In [None]:
#########################################################################################################
#  RUT-SOM-DATA-PT-06-2020-U-C-Team5                                                      July 28, 2020 #
#     Project1                                                                                          #
#    program-name = censusdata_extraction                                                               #
#00    > read in US Census bureau data file and key files for Monthly Retail Trade and                  #
#        Food Sales (MRTS), merge files on key values.                                                  #                       
#01    > keep only non adjusted sales (is_adj=0), monthly sales(SM) and Monthly Percentage              #
#        Change(MPSCM) for electronic shopping and mail order(4541) and MRTFS excluding                 #
#        automotive and fuel sales (44W72) between 2010 and 2020 (inclusive).                           #
#      > create complete df and write to csv.                                                           #
#02    > create two output csv files, summarizing monthly sales and annual sales for both ecomm         #
#        and instore purchases.                                                                         #
#########################################################################################################

In [9]:
####################################################
#00     I/O and Table S/U                          #
#   a- import code.                                #
#   b- associate files to variables.               #  
#    - read input files into df's.                 #
####################################################

#a
import pandas as pd
import numpy as np
import requests
import json
import warnings; warnings.simplefilter('ignore')

#b
data_in = "datain/data3.csv"      
data_df = pd.read_csv(data_in) 


In [10]:
###########################################################################################
#01      Create Complete Dataframe                                                        #
###########################################################################################

data_df =data_df[((data_df["category_code"] == "44W72") | (data_df["category_code"] == "4541")) &
                 ((data_df["data_type_code"] == "SM") | (data_df["data_type_code"] == "MPCSM")) &
                 (data_df["seasonally_adj"] == "no")]
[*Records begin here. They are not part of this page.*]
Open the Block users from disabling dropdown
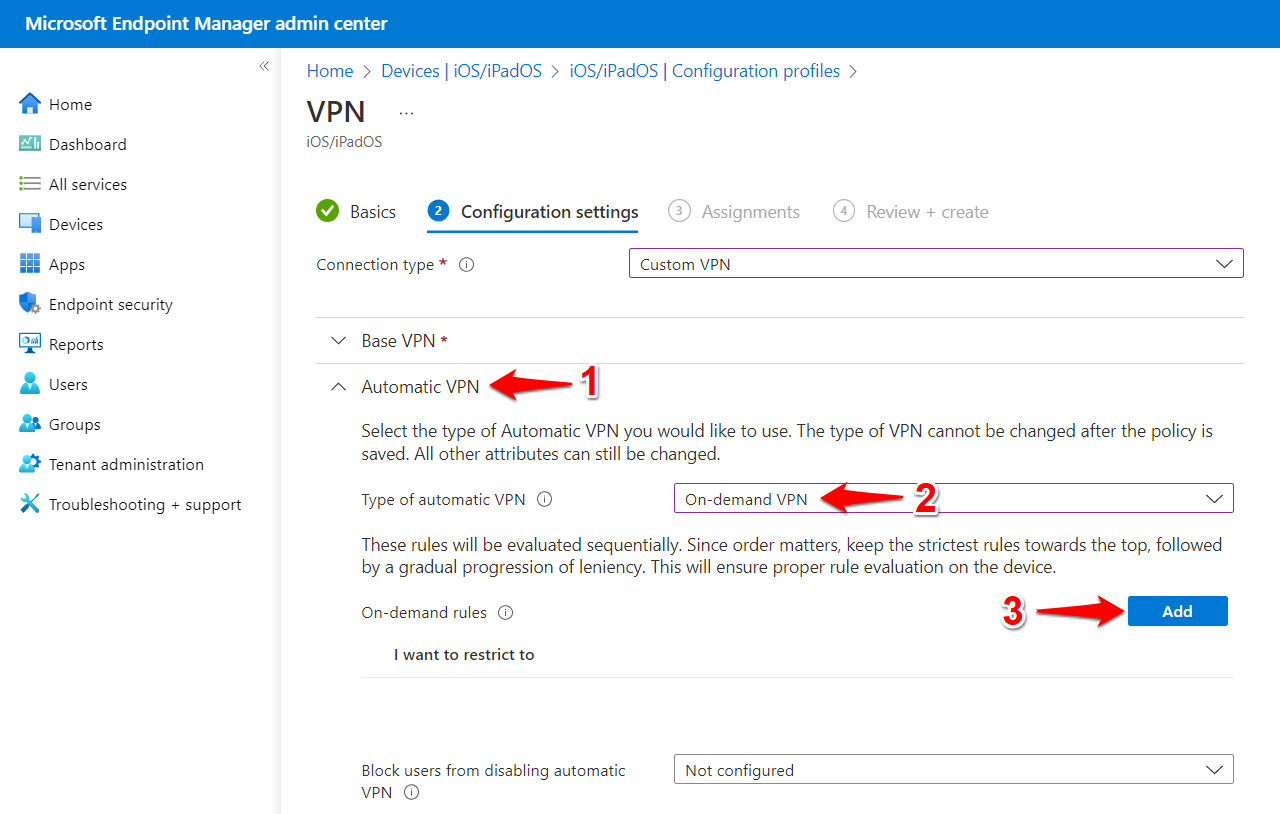 (953, 769)
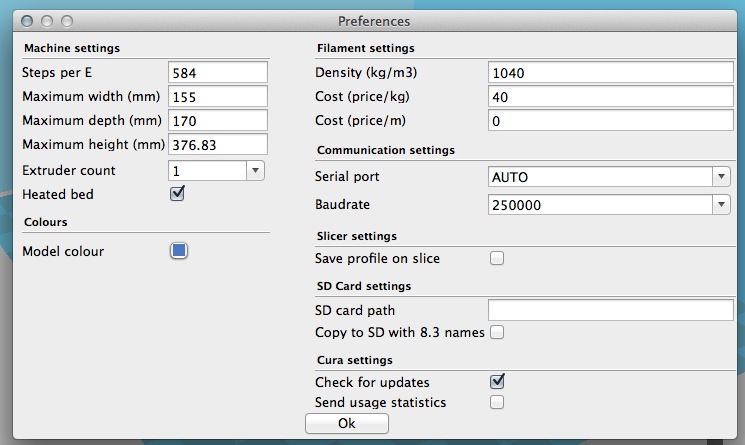Uncheck Check for updates
The image size is (745, 445).
[496, 382]
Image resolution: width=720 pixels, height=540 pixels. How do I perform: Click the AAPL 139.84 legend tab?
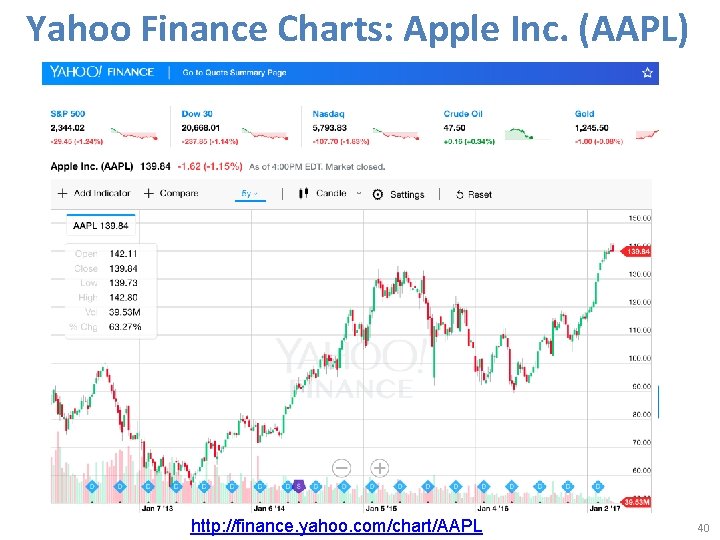pyautogui.click(x=100, y=226)
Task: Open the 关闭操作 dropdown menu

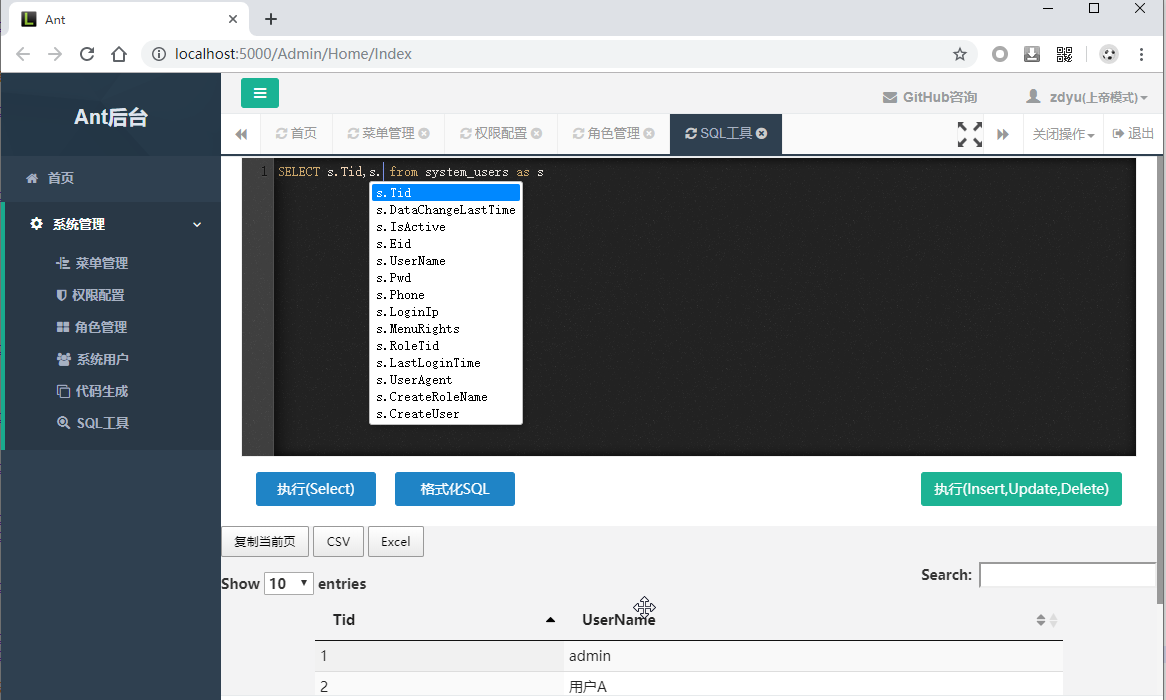Action: [x=1063, y=134]
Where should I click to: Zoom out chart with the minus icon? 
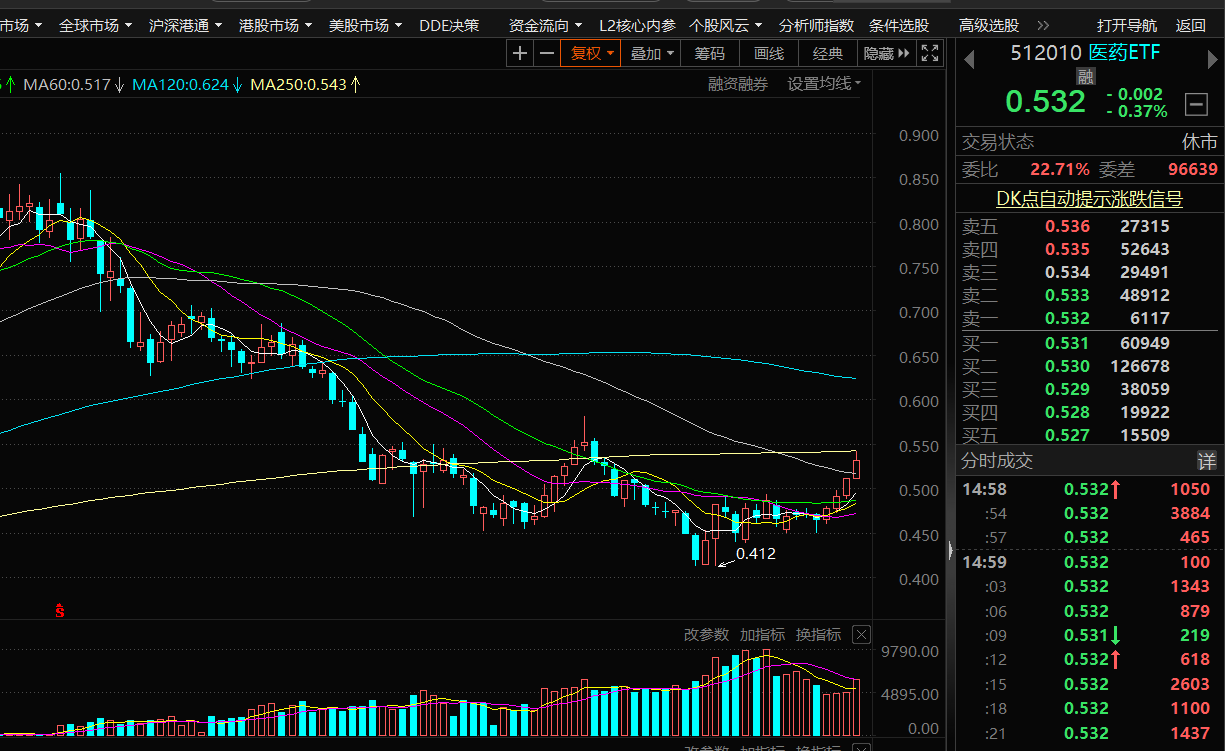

data_df["year"], data_df["month"] = data_df['time'].str.split('-', 1).str
data_df["year"] = data_df["year"].astype(int)
data_df["cell_value"] = data_df["cell_value"].astype(float)

data_df["month"].replace({"01":"Jan","02":"Feb","03":"Mar","04":"Apr","05":"May","06":"Jun","07":"Jul","08":"Aug",
                          "09":"Sep","10":"Oct","11":"Nov","12":"Dec"}, inplace=True)

complete_df = pd.DataFrame({"month": data_df["month"], "year": data_df["year"], "amount": data_df["cell_value"],
              "dt_code": data_df["data_type_code"], "cat_code": data_df["category_code"]})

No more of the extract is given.